February 14, 2011

A Name Game

Generic Name

    A ‘jug wine’ bearing the name of one of the classic Old World wine regions.

For decades Canada and a few other new world wine regions have been producing and selling huge quantities of low-end wines that infringed on traditional and legally protected European wine names. In 2003 Canada and Europe signed an agreement that would see the end of generic wine names in Canada. What’s bothersome about this agreement is the 10-year horizon. Generic wines are made predominantly by huge wine conglomerates that regularly churn out new names and new labels for their low-end wines. So why do they need 10 years to switch the few names that are applied to some of the worst wines available?

You can still find these wines on store shelves, principally in Ontario, the US and Australia. Borrowed names include champagne, port, sherry, chablis, burgundy, ‘sauterne’, chianti, and a few others. Usually the only resemblance these wines have to their namesakes is colour. For example, California chablis is usually made from a very cheap grape whereas true chablis is 100% chardonnay. Canadian sauterne is an interesting interpretation. It’s a dry white wine whereas Bordeaux’s sauternes is a prized sweet wine. And aside from being low end, the wines are banged into shape using any winemaking technique that is legal -- including additives – and are the vinus equivalent of no-name bologna.
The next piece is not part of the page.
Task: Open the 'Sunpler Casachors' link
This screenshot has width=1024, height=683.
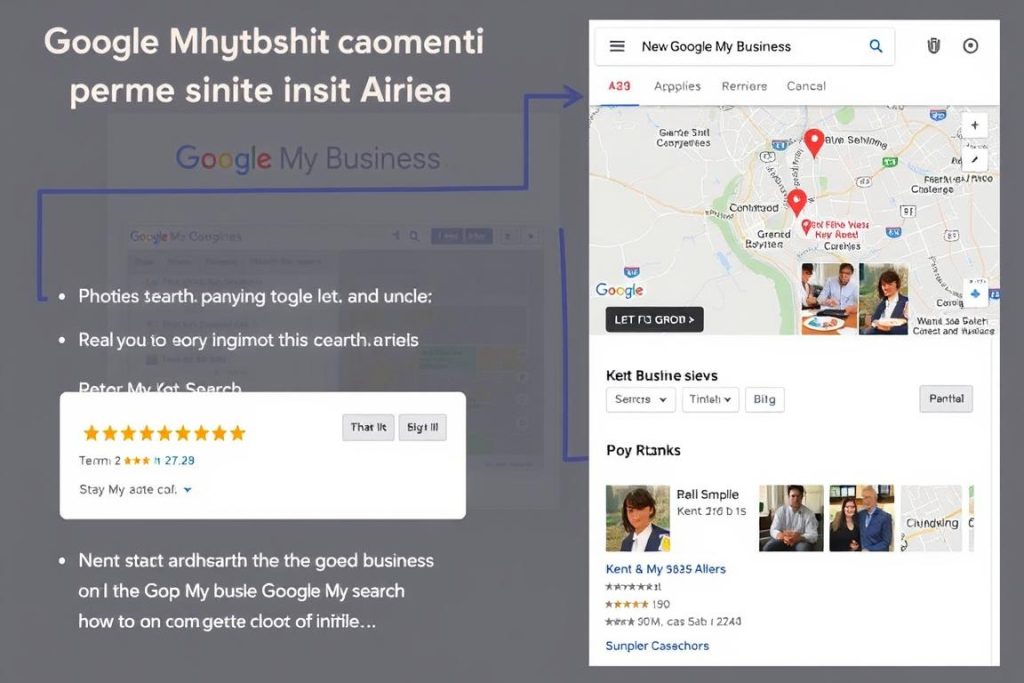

The one problem with phasing out the European wine names is that it leaves port- and sherry-style wines out in the cold. The name port, for example, is well understood and has been used to describe these wines for decades. Once it becomes illegal to use these names, fortified wine makers will have to get creative to find a new way to refer to these wines generally. (I know of a wine called ‘Starboard’ but that’s perhaps too esoteric.)